### やること
A: ページ本文によると、この舞台の作曲・音楽監督は誰ですか。
B: 記録の冒頭から「[x=777, y=87]」を含む行までを、両端の行も含めてそのまま複製してください。

映画などでよく知られている『オズの魔法使い』をベースに新しい物語を構築、作・演出は田尾下哲、作曲・音楽監督は宮川彬良。キャストはドロシーに桜井玲香、かかしは蒼井翔太・鈴木勝吾(Wキャスト)、ブリキに渡辺大輔、ライオンは小野塚勇人・栗山航(Wキャスト)、東の魔女に伊波杏樹、オズの精は横溝菜帆、そして西の魔女に凰稀かなめ、オズに鈴木壮麻というミュージカル実力派がキャスティング。

物語の出だしはとある総合大学のオーケストラ部。メンバーが集まってそれぞれ練習をしているが、雑誌を読んでたり、スマホをいじってたりする者も。そこへコンサートマスターを務めるドロシー(桜井玲香)が入ってくる。彼女はすでにプロのヴァイオリニストとしてすでに活躍、父も著名なコンサートマスター、早い話が”サラブレッド”。もちろん、オケのメンバーはそれを知っている。学生生活最後の定期演奏会が近づいている。有終の美を飾りたいのは山々だが、卒業してからの進路についてはそれぞれ悩みや葛藤を抱えている。真面目を絵に描いたようなドロシーはリハーサルを増やそうと提案、楽団員が満場一致で賛成、というわけではなく皆諸々の事情がある。プロの演奏指導員・ウェスティン(凰稀かなめ)がドロシーに言い放つ「彼らのことを、分かっていない」と言い「傲慢」とも言う。ドロシーにとっては想像以上の摩擦、そしてメンバーの自分に対する見方、感じ方。ドロシーもウェスティンもメンバーもそれぞれの”正論”、だが接点がない”正論”、そんな彼らの状況を不穏な音楽が奏でる。「練習しよう」と歌えば「練習ムリ」と返す。大ショックのドロシーは思わず、「ちょっと考えるから」とその場を離れる。一人になり、考え込む。「多いのね私のアンチ…これじゃ人生最大のピンチだわ!」と歌う。子供の頃の父の記憶、音楽の素晴らしさ、皆が一つになることの喜び。だが、現実は…。みんなを傷つけてると感じたドロシーはヴァイオリンケースの蓋を閉めた…途端に!!五線譜は宙を舞い、あれよあれよと言う間に!異世界へ!そこは、なんと音楽の都、オズの支配する国だった…。

### 与えられた記録
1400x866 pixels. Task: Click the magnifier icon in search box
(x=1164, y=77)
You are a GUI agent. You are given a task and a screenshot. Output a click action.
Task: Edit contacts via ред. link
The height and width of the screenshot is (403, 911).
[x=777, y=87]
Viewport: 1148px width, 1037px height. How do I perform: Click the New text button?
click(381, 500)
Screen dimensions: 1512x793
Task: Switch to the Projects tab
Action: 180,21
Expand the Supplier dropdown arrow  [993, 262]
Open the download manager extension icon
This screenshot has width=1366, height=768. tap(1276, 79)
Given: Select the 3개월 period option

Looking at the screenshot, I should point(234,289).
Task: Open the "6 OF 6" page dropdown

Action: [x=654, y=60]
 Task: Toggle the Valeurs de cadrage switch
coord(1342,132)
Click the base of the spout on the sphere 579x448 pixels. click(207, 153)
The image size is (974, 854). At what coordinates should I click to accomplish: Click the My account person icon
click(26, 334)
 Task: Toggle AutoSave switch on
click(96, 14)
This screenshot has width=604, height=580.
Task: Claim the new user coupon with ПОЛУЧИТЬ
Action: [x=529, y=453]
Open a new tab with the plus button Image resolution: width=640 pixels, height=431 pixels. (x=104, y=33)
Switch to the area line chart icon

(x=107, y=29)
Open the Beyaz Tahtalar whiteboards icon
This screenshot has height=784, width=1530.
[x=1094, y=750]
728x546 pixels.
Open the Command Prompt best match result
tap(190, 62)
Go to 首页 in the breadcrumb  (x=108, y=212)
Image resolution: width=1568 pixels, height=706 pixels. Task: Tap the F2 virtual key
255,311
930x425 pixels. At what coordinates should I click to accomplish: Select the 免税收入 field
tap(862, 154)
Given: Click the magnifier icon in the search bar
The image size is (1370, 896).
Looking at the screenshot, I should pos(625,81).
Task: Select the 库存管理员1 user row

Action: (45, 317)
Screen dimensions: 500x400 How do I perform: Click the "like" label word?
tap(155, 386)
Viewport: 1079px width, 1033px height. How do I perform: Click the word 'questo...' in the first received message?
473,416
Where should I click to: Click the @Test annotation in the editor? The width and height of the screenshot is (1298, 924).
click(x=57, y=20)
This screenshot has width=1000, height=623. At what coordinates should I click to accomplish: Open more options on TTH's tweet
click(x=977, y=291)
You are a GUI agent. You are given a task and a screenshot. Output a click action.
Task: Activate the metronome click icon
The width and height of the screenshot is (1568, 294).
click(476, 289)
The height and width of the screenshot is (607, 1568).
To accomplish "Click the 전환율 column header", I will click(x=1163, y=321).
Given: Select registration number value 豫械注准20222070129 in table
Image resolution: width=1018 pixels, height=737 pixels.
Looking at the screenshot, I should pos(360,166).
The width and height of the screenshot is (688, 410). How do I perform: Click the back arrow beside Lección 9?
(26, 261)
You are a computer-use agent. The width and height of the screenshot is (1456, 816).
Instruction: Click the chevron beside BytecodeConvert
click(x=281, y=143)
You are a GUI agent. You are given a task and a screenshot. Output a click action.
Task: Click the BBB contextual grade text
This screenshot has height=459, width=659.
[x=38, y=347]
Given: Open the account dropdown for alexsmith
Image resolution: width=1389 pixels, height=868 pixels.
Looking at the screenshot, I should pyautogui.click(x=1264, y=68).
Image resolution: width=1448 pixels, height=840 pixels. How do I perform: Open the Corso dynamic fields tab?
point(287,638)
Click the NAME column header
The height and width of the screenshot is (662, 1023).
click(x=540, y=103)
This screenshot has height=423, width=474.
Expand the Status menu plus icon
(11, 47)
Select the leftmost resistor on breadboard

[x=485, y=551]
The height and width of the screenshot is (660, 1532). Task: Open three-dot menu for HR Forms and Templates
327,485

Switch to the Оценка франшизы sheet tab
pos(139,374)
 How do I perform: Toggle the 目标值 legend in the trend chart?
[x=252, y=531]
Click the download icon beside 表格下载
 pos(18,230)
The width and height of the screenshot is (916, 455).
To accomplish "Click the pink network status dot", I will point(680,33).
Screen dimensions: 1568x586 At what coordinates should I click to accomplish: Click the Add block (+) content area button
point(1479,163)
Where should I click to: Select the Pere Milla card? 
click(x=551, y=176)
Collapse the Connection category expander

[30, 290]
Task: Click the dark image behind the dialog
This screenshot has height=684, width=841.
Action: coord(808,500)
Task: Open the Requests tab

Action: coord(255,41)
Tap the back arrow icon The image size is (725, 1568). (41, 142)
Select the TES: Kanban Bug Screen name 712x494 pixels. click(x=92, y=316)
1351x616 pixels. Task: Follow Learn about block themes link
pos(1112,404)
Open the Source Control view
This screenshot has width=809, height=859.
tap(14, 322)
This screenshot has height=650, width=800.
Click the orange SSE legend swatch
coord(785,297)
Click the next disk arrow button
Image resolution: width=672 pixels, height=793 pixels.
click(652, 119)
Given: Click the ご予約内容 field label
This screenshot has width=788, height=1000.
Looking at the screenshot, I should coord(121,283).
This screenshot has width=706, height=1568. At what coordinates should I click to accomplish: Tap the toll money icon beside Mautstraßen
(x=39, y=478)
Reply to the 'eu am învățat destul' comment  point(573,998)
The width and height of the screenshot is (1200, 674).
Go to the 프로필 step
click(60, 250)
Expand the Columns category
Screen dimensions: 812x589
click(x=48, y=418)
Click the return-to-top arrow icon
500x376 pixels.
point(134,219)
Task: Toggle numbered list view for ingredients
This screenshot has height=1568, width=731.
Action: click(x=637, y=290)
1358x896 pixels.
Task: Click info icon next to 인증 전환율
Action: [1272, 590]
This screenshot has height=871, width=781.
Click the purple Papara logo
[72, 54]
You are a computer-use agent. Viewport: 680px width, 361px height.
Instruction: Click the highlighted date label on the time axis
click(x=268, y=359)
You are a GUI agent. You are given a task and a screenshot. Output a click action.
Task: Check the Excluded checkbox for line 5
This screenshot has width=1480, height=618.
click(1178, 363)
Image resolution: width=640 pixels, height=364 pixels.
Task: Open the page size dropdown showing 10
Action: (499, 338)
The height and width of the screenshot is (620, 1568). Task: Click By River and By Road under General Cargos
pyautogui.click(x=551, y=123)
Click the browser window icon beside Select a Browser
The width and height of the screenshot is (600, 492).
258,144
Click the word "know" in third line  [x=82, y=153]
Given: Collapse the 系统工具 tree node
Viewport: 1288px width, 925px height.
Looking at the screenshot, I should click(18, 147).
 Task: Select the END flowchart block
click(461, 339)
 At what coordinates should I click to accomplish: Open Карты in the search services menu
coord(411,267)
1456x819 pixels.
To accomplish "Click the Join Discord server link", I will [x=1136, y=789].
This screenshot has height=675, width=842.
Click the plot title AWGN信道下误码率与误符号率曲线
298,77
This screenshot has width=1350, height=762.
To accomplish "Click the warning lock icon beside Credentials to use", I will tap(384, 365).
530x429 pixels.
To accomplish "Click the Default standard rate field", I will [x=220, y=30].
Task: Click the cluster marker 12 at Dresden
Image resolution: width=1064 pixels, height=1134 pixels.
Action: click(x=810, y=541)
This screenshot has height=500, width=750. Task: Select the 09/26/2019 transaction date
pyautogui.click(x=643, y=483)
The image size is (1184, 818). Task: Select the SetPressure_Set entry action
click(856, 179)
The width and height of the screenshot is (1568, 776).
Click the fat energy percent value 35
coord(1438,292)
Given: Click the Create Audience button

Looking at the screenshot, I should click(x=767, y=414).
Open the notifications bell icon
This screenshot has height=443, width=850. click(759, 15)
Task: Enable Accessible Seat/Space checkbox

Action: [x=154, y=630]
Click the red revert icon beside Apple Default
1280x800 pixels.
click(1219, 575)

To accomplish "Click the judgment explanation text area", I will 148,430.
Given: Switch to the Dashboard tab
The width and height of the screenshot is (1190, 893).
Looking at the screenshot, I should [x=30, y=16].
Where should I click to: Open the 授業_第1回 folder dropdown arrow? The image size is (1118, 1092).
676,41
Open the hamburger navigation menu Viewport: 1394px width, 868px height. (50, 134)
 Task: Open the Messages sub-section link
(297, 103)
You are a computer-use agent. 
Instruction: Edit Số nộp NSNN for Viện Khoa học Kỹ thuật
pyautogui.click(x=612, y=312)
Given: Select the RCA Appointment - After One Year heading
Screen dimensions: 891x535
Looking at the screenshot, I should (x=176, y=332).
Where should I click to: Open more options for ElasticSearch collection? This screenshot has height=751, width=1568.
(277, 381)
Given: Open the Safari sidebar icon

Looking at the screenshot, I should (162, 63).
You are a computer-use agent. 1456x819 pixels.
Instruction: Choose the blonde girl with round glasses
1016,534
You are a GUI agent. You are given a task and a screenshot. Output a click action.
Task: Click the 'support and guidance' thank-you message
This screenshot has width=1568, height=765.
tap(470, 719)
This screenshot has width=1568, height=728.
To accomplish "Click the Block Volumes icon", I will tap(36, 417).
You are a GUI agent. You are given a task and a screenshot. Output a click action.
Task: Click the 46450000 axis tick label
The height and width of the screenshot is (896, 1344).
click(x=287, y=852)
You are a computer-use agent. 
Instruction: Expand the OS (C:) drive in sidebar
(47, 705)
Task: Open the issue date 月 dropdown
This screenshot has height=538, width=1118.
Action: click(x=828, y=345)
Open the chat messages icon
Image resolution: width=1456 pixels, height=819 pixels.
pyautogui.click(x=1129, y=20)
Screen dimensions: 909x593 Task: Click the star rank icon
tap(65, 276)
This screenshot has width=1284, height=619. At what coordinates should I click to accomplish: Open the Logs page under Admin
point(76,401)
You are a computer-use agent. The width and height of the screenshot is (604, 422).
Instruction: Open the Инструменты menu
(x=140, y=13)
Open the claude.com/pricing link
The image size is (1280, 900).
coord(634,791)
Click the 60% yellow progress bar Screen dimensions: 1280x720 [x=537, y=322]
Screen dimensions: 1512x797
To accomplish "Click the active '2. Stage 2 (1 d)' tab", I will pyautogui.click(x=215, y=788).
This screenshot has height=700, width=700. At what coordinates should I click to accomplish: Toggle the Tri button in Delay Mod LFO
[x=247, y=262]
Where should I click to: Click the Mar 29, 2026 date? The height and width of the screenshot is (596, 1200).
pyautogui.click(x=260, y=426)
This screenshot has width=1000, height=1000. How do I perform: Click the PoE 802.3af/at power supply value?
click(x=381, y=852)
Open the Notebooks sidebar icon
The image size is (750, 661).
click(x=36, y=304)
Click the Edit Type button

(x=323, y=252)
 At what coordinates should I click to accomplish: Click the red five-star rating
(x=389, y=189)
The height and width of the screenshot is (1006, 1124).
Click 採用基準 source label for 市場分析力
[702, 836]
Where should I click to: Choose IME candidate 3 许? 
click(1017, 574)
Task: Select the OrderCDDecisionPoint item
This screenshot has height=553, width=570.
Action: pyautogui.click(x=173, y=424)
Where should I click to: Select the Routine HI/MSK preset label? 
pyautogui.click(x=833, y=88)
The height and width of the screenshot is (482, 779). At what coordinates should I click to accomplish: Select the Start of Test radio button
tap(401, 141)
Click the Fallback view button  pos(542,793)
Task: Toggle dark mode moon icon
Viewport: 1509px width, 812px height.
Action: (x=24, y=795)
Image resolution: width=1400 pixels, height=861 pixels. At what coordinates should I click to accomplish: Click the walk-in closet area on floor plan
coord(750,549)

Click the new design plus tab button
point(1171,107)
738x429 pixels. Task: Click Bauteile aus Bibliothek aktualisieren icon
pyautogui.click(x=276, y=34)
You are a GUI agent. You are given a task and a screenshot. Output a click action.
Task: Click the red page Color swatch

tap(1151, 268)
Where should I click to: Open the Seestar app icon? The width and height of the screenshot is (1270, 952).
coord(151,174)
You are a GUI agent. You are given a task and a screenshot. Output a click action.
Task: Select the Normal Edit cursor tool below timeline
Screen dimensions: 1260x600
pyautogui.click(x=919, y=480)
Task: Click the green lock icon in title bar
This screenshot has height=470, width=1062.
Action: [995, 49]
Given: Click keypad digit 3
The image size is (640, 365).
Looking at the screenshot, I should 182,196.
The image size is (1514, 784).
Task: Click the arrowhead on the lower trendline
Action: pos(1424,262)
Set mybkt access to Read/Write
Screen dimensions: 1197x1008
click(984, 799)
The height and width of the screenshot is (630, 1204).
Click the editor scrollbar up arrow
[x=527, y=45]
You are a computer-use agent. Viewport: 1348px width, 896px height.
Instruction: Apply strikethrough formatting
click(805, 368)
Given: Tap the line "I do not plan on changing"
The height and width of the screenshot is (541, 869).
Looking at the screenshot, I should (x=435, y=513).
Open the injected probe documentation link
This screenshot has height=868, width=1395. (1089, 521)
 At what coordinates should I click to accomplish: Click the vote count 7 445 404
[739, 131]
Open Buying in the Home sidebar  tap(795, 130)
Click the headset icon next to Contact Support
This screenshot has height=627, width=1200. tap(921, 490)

### 解答
A: 宮川彬良です。

B:
1400x866 pixels. Task: Click the magnifier icon in search box
(x=1164, y=77)
You are a GUI agent. You are given a task and a screenshot. Output a click action.
Task: Edit contacts via ред. link
The height and width of the screenshot is (403, 911).
[x=777, y=87]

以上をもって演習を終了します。